Все говорят, что Метелл обладал беспощадным характером. Он получал удовольствие от чужих неудач. Его моральная развращенность не вызывает сомнений: он торговал контрактами и принимал милости, пользуясь высоким положением сына. Он подкупал подрядчиков; он злоупотреблял всеобщим доверием; он низвел собственного сына до роли обманщика; по оценкам, он заработал тысячи сестерциев, ни один из которых так и не был возвращен сенату и римскому народу.

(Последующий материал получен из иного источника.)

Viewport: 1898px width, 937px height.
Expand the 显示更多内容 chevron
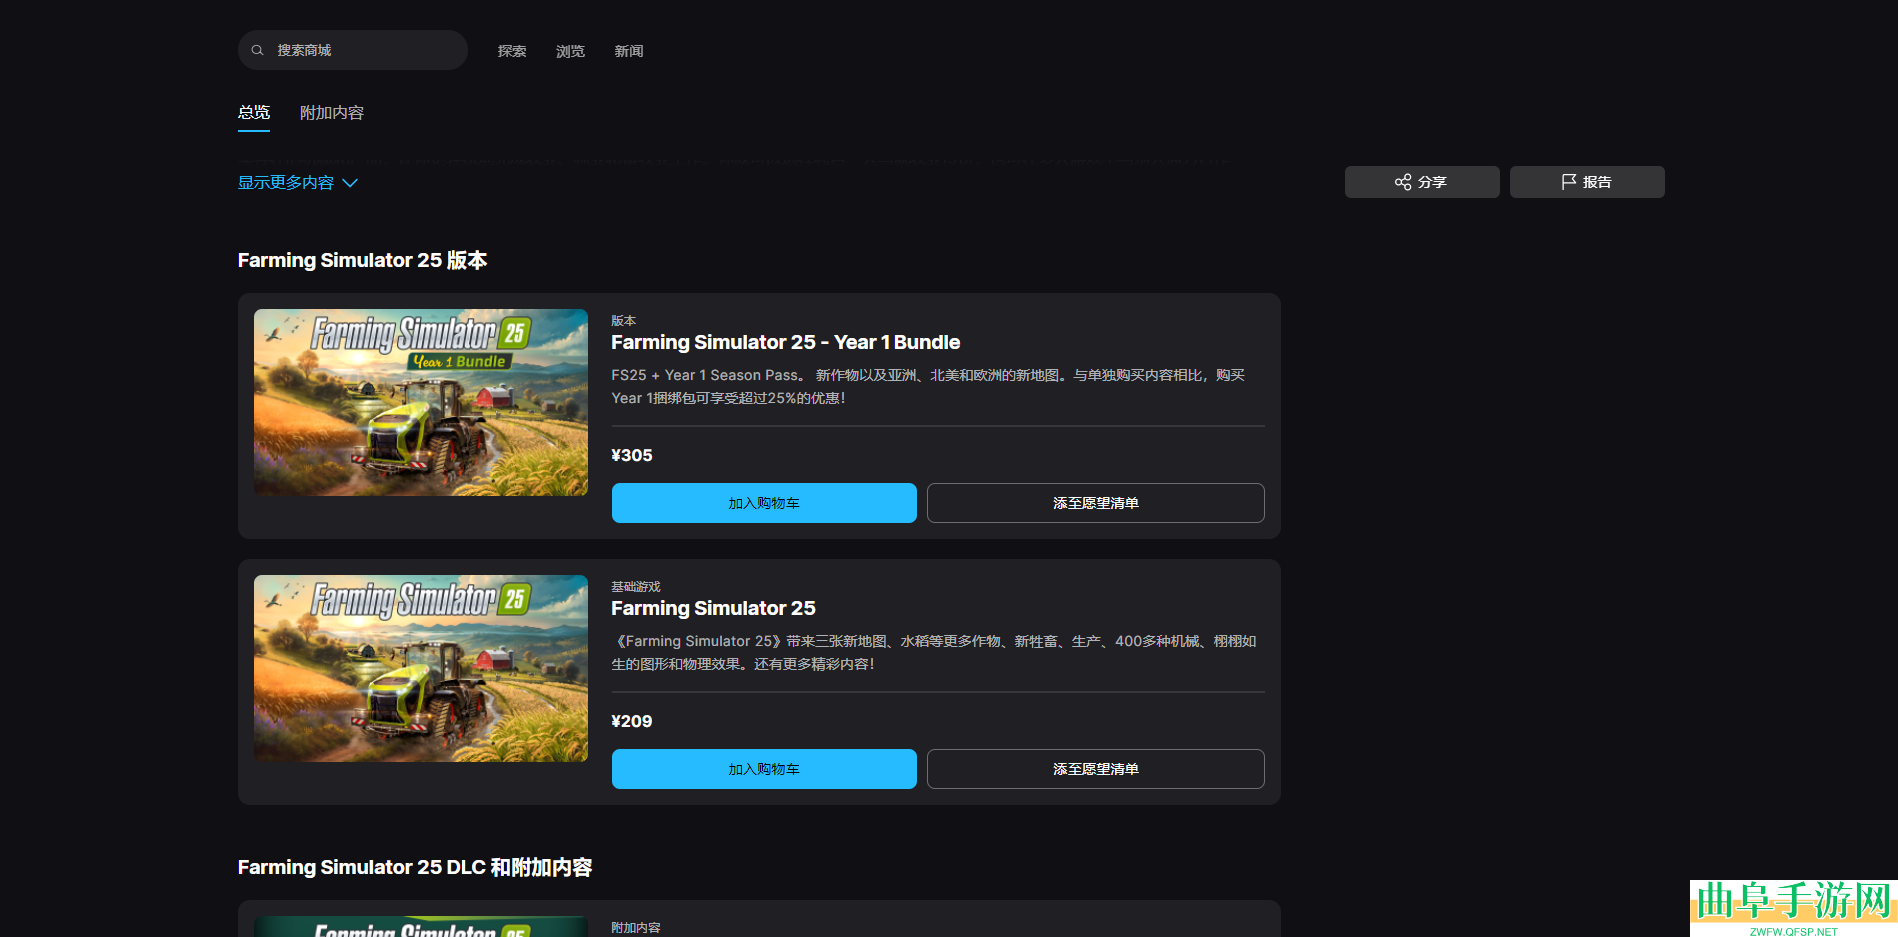350,183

Вы можете спросить: стоит ли удивляться, что, имея жену, которая была недовольна и постоянно с ним ссорилась, Рубирий Метелл с трудом мог устоять перед более милым присутствием – в лице своей весёлой и добродушной молодой невестки? Я отвечу другим вопросом: стоит ли удивляться, что сама Кальпурния никогда не могла говорить с кем-либо о пристрастиях своего мужа – и до сих пор отрицает это? Стоит ли удивляться, что, терзаемая гневом на него, Кальпурния Кара считала этот ужасный супружеский измен пределом унижения?

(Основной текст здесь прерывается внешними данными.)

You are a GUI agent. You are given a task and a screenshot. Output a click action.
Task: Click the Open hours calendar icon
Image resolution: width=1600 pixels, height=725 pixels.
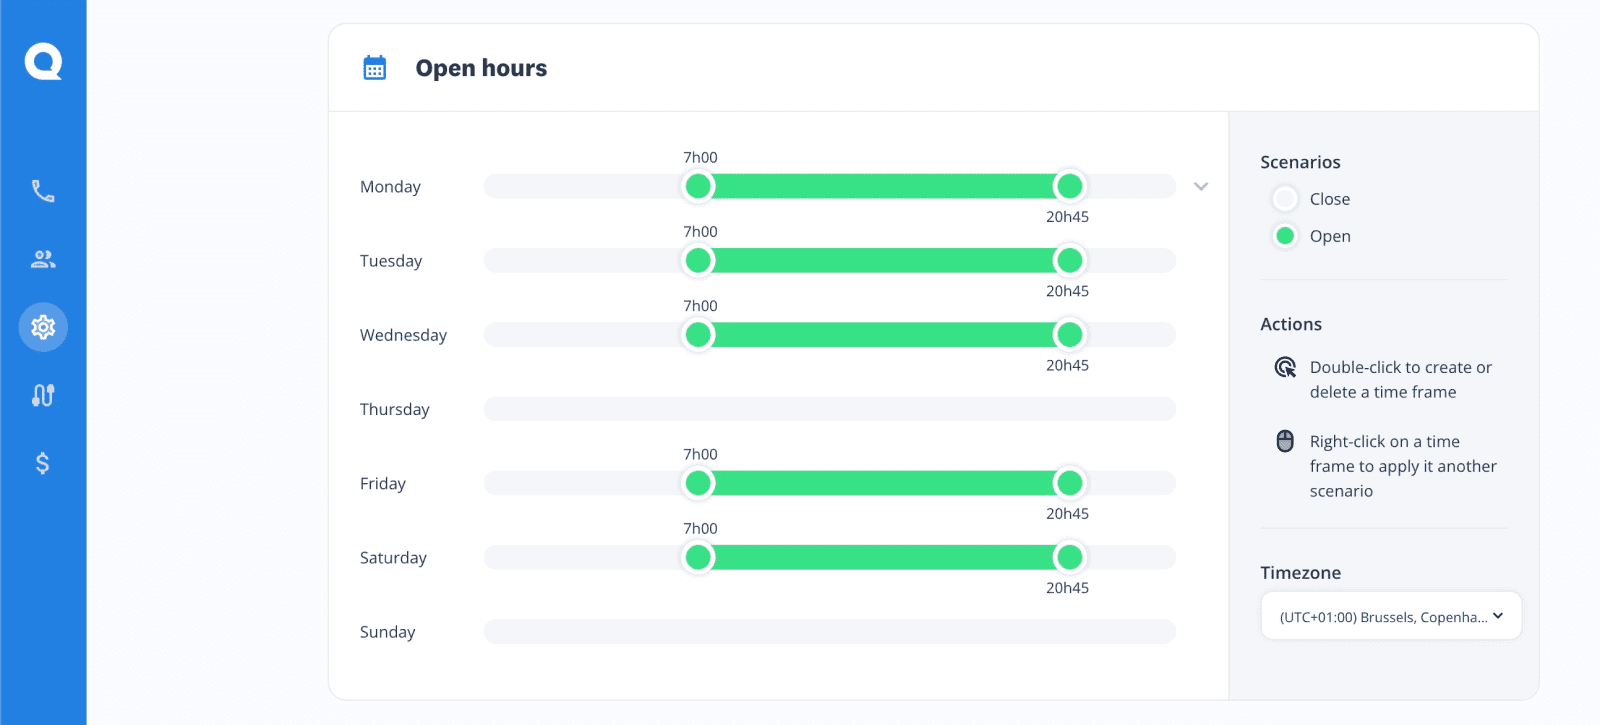tap(375, 68)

Позвольте мне теперь рассказать вам о Сафии Донате. Она была молода, красива, полна жизни и пылала любовью к добру. Когда-то она была замужем за лучшим другом сына Кальпурнии; от первого мужа у неё был ребёнок. Когда этот брак распался, кто-то предложил ей выйти замуж за Метелла Негрина. Негрин был подающим надежды молодым человеком, вступившим на курс почёта ; вскоре он должен был стать эдилом. Что ж, это показывает, каким человеком он был, ведь он добился голосования в Сенате, чтобы тот назначил его на эту почётную должность. Это значит, что теперь, как бывший эдил, он должен быть достоин служить в этом самом суде, в составе суда присяжных вместе с вами. Но этому никогда не бывать. Его репутация была разрушена действиями отца. Однако в то время он был безупречен. Он по натуре тихий, почти застенчивый человек, который, возможно, не показался бы очень интересным опытной, искушённой жене. Он женился на Сафии просто потому, что знал её и не стеснялся её. Его мать одобрила его брак, поскольку Сафия показала свою плодовитость. Мнение его отца нам неизвестно, но мы можем удивиться оказанному им приёму.